Collection entries:
:::

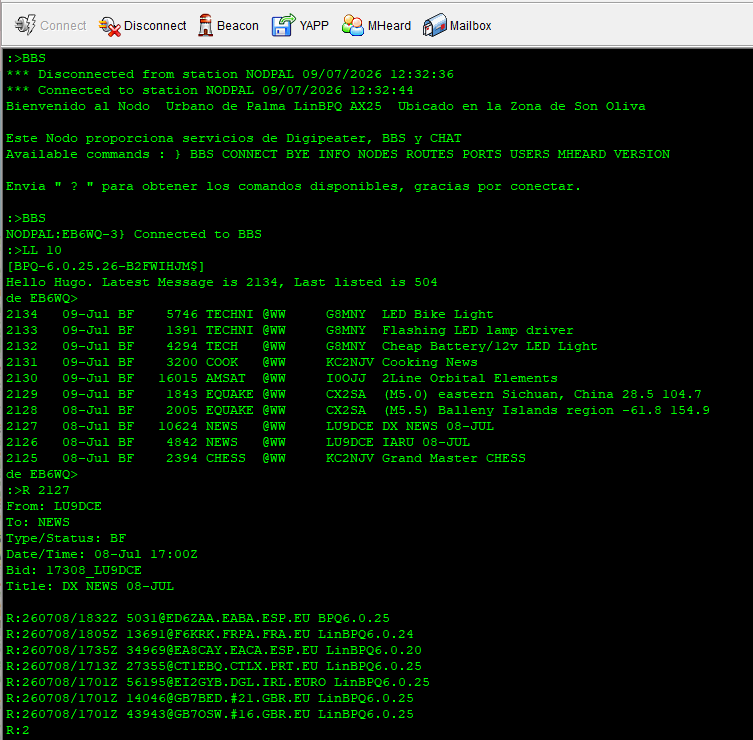Open Mailbox via its text label

coord(471,25)
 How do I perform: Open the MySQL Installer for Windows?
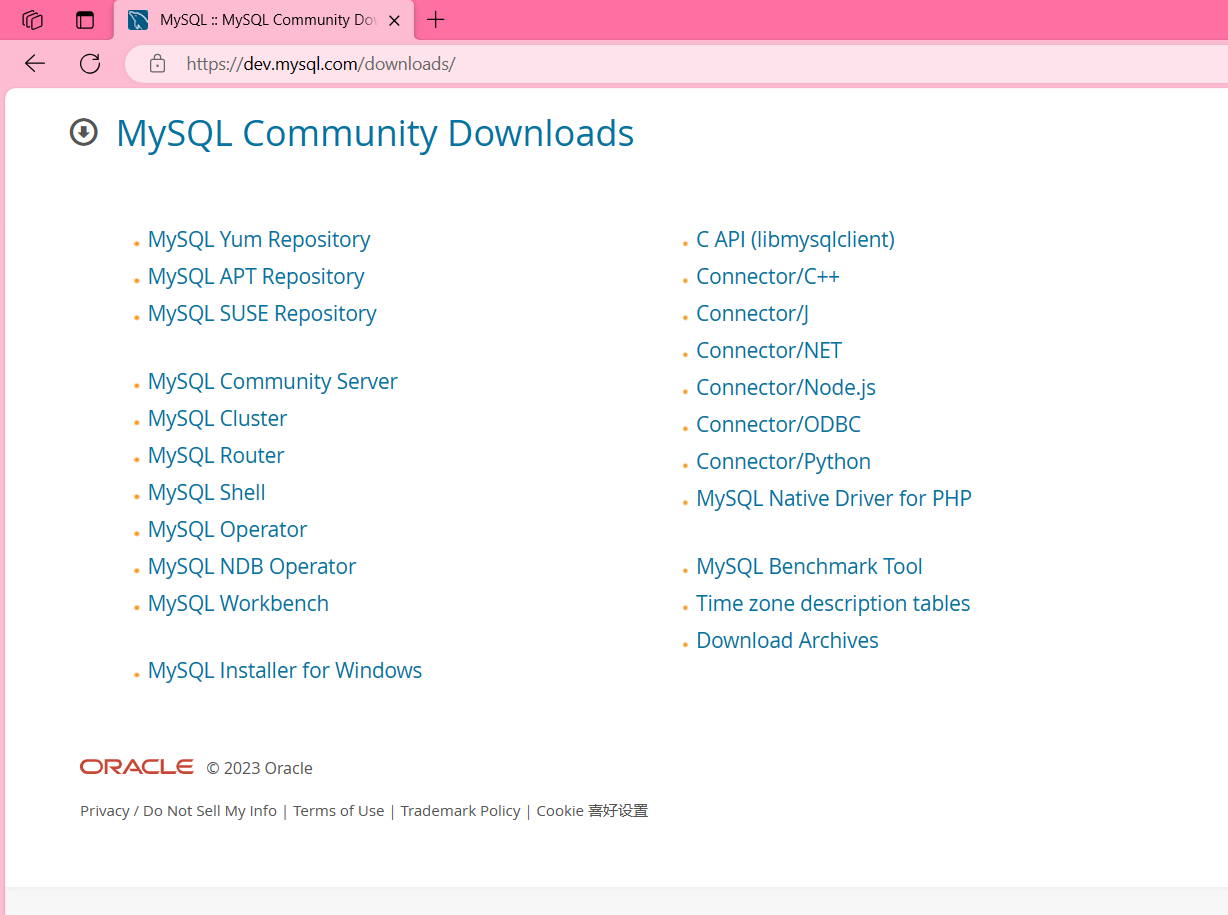click(x=284, y=670)
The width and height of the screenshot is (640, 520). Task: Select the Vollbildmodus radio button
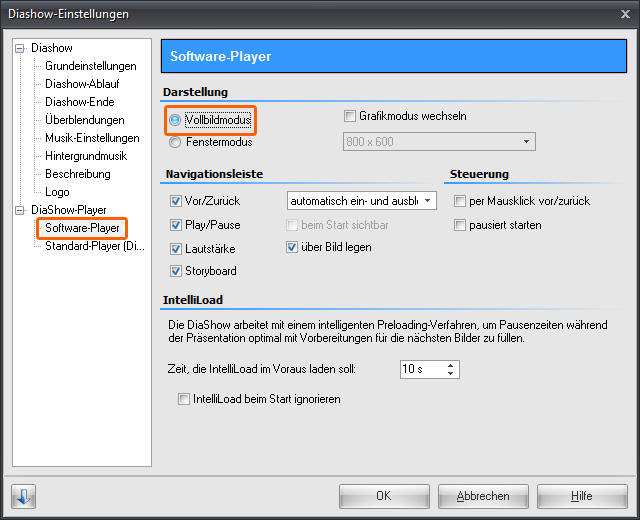tap(176, 120)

:::

#### YOUR TASK:
Write out exactly the stretch of lines that begins with the line containing "How do I perform: Open" and ends with the last line of the records above, leaving out the pictures.

#### RESPONSE:
 How do I perform: Open the MySQL Installer for Windows?
click(x=284, y=670)
The width and height of the screenshot is (640, 520). Task: Select the Vollbildmodus radio button
tap(176, 120)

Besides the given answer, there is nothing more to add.